Starting at the line that contains "Task: Open the 07724A LEVER ASSY link" in the listing below, write out every line word for word until you have written the line that contains "Open the Vilnius".

========

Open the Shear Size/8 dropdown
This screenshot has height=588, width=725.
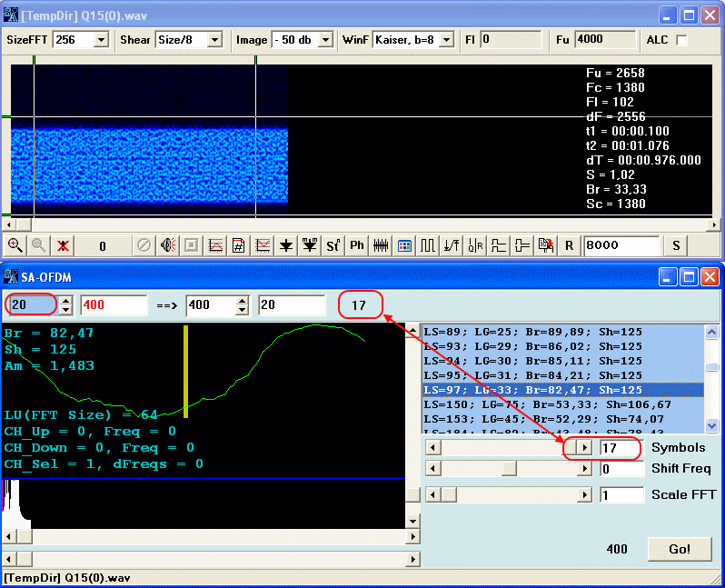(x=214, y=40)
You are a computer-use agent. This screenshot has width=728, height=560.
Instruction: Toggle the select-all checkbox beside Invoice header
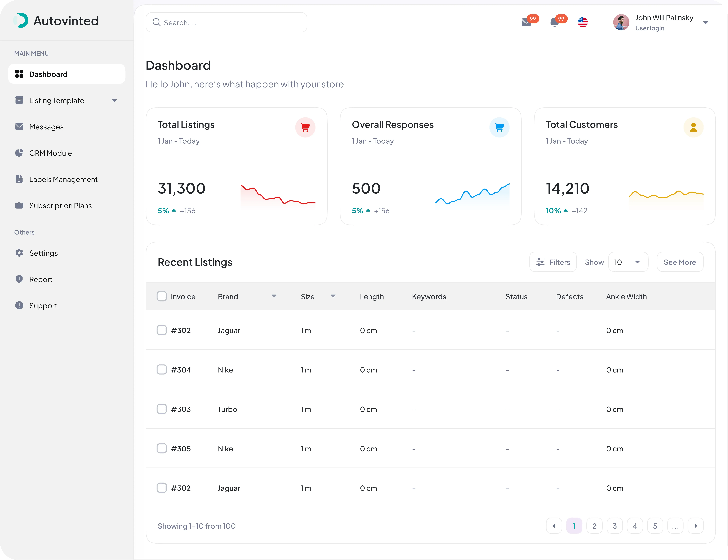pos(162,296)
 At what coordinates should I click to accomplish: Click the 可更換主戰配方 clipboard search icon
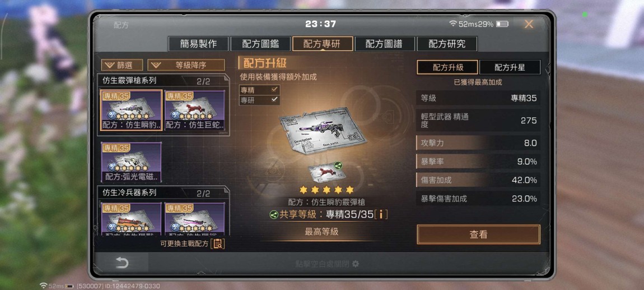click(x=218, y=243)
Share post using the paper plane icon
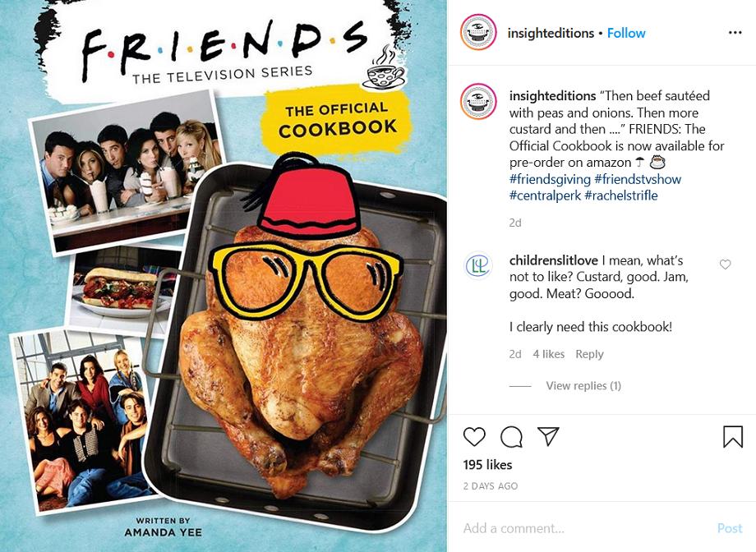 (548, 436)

========

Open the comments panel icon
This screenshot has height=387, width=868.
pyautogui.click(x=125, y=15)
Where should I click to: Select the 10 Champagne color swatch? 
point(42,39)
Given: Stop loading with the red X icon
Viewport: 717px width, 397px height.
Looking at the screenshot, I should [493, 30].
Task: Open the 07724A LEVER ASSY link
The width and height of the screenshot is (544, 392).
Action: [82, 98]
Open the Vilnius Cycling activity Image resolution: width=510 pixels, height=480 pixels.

========

▶ **Response to this exercise**
Task: Open the 07724A LEVER ASSY link
The width and height of the screenshot is (544, 392).
Action: [82, 98]
Open the Vilnius Cycling activity Image resolution: width=510 pixels, height=480 pixels.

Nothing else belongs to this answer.